Phil Ruffin’s return to the casino business cleared its first hurdle Wednesday morning.
The Gaming Control Board took 20 minutes to approve Ruffin’s $775 million purchase of Treasure Island from MGM Mirage, sending the matter to the Nevada Gaming Commission for a final ruling on March 19.
Ruffin said he will close the transaction on March 31 if he receives approval from the commission.
“The gaming industry needs individuals like Mr. Ruffin,” Control Board Chairman Dennis Neilander said. “He has a forward thinking and long-term approach.”
Ruffin, 73, owned the now demolished New Frontier for almost a decade before selling the 35-acre site for $1.2 billion in July 2007. He spent the next year-and-a-half contemplating a return to the casino business.
Under terms of the transaction, Ruffin will pay MGM Mirage $500 million when the deal closes and $275 million over a two-year period at a 10 percent interest rate. The first $100 million will be due in six months after the deal closes.
Ruffin told gaming regulators he plans no physical changes to Treasure Island. MGM Mirage will operate the race and sports book for at least six months and Ruffin will change over the player tracking program to his own system. The current management team will remain in place but he will also bring in some hotel operations employees.
Ruffin said the purchase is much different from when he acquired the New Frontier, which was rundown and in the midst of a 2,325-day strike by the Culinary Union. He had to spend millions on top of his $167 million purchase price to clean up the property.
“(MGM Mirage) just spent $84 million to redo the rooms and everything,” Ruffin said of the 2,885-room hotel-casino that was originally built by Steve Wynn.
Ruffin told gaming regulators he always desired the 20-acre Treasure Island site, at the corner of the Strip and Spring Mountain Road. But he never thought MGM Mirage, which acquired the resort as part of its $6.4 billion buyout of Mirage Resorts in 2000, would sell the casino.
However, he quickly negotiated a deal with MGM Mirage majority shareholder Kirk Kerkorian and company Chairman and CEO Jim Murren in December.

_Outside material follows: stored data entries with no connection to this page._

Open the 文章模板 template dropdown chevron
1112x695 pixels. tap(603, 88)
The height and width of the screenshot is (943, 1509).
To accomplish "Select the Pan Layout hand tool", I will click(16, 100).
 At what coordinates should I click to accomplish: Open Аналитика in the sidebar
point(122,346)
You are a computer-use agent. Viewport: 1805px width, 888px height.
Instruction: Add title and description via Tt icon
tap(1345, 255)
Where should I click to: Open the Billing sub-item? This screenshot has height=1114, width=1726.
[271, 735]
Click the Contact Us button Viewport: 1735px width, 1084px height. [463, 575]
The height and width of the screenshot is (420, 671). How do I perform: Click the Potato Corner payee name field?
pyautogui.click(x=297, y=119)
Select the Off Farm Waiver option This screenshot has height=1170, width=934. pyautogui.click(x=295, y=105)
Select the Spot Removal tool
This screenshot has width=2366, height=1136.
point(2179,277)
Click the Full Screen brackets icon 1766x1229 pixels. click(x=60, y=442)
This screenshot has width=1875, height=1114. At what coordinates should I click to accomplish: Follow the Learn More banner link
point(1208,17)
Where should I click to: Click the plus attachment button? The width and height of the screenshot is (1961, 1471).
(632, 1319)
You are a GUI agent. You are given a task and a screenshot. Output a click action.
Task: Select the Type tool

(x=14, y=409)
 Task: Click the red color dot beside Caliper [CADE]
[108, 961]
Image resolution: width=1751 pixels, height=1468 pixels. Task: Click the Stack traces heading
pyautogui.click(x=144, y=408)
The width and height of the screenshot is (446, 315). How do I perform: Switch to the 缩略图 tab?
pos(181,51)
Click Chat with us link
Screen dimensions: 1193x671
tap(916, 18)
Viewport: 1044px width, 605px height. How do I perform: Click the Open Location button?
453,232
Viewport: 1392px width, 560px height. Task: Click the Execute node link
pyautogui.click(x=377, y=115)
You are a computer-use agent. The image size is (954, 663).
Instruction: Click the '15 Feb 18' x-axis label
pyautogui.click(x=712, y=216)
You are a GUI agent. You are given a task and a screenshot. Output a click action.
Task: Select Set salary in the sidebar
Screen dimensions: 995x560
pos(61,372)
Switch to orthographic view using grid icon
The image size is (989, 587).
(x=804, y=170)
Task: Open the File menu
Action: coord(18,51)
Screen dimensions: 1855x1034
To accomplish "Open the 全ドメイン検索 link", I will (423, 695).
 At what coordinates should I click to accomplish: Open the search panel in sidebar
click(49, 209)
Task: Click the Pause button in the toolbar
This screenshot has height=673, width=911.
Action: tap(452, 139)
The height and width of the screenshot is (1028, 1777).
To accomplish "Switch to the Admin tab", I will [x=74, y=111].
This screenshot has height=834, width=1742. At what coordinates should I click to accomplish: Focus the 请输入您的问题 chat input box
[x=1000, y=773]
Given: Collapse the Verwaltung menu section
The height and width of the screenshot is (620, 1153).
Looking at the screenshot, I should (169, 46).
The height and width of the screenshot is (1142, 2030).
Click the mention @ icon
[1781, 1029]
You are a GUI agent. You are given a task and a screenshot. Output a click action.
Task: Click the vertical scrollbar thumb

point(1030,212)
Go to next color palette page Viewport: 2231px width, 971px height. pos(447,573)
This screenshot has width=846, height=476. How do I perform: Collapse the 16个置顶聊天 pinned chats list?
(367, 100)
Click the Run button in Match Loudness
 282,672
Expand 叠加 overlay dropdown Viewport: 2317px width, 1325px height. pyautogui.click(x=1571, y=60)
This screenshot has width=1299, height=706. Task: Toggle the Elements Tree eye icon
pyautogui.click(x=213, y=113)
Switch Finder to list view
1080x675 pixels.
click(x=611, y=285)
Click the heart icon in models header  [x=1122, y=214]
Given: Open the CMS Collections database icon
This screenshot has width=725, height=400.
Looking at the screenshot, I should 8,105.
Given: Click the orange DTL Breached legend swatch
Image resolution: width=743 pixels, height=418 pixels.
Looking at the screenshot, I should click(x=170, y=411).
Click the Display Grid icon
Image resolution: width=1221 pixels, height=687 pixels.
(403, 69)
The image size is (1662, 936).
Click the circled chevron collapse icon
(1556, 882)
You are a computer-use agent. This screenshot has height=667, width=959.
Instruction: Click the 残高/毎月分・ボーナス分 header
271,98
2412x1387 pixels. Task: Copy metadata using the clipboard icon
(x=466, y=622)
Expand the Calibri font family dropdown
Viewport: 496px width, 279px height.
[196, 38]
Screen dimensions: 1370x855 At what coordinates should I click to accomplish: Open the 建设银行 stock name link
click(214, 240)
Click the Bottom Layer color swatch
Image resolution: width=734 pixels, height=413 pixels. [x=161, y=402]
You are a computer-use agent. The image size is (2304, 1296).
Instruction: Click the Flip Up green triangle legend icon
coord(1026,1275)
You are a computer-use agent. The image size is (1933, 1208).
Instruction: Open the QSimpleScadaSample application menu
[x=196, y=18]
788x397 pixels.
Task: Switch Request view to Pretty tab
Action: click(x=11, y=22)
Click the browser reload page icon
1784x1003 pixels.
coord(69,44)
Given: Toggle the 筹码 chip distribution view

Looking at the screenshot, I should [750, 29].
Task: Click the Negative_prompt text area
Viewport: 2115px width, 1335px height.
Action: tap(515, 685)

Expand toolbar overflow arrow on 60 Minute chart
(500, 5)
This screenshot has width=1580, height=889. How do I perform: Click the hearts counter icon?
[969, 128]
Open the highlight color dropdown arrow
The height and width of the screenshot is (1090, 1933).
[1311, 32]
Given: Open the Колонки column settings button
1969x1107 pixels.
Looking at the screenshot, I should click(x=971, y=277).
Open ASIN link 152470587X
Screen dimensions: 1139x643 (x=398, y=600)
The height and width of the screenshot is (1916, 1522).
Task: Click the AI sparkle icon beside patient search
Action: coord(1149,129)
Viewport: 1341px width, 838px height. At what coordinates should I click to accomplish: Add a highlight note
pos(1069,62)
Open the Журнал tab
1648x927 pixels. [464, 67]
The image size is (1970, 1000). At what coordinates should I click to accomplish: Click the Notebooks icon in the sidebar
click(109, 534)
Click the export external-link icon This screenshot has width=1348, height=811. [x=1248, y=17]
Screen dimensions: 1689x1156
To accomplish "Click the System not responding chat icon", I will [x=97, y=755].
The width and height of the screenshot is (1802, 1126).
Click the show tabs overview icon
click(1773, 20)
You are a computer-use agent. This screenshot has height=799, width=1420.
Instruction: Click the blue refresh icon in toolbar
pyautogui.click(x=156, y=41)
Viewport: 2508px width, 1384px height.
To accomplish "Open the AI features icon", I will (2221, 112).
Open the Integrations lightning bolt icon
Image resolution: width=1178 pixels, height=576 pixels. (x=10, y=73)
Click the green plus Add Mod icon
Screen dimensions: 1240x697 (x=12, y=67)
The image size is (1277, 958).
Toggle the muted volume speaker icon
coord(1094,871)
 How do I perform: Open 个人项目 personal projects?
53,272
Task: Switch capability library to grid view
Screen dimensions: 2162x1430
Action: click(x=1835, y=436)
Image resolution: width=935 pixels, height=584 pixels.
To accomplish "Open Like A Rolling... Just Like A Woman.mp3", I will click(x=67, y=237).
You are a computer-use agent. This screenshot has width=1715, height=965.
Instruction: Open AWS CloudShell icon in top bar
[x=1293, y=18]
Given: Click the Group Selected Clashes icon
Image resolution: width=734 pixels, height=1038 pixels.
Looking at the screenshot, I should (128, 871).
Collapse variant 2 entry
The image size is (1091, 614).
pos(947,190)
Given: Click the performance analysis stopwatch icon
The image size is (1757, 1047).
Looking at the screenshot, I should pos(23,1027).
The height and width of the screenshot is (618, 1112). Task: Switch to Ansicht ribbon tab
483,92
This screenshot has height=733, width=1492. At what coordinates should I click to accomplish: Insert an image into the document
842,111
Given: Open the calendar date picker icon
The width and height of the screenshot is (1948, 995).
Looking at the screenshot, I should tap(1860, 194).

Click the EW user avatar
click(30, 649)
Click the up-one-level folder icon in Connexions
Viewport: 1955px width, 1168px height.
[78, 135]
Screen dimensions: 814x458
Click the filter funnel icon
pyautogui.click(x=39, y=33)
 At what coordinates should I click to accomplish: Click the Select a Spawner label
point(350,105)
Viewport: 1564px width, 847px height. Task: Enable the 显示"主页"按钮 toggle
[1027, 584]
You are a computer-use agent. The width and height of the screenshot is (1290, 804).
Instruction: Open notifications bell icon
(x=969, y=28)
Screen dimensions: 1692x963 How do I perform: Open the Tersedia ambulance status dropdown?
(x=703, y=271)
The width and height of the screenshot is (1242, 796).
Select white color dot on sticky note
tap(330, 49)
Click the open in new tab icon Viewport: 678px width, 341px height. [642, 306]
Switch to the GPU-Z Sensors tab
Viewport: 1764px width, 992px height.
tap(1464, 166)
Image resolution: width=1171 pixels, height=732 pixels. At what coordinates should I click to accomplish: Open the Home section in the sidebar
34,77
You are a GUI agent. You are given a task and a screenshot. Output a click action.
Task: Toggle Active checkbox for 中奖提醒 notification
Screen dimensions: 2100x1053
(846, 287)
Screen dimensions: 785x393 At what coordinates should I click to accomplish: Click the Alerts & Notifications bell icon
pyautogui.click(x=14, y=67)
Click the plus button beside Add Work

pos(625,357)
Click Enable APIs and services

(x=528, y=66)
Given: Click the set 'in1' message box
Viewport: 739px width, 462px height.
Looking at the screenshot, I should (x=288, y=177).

The sale will reduce the number of casinos MGM Mirage controls on the Strip to nine. The company is building the $9.1 billion CityCenter development and is reportedly shopping other hotel-casinos to potential buyers.
On Tuesday, MGM Mirage said it needs to renegotiate repayment terms with its lenders covering some $7 billion in loans or else the company could wind up in default on its senior credit facility.
MGM Mirage CFO Dan D’Arrigo told the control board the company has taken several steps to bolster its financial position, including selling the Treasure Island.
“These transactions inject vital financial liquidity into our business, allowing us the flexibility to continue facing the challenges before us,” D’Arrigo said.
Ruffin said he had planned to build a 3,000-room resort on the site of the New Frontier for $2.7 billion. He killed the idea because of the cost and then sold the entire site to New York-based Elad Group.
“This is obviously a much better deal,” Ruffin said. “I like the cost for the same number of rooms.”
The economy played havoc with Ruffin’s investments in the past year and he views Treasure Island as a long-term deal.
“I know sales have been off and it will be tough for awhile, but going forward, I think we’ll do well,” Ruffin said.
He told gaming regulators he still owns a 16-acre island in the Bahamas, but has no plans to develop a casino on the site. Ruffin said he closed his dog racing tracks in Kansas because they weren’t profitable without slot machines. He couldn’t get voter approval in one location and the state wanted a 60 percent gaming tax, which he said “didn’t make much sense.”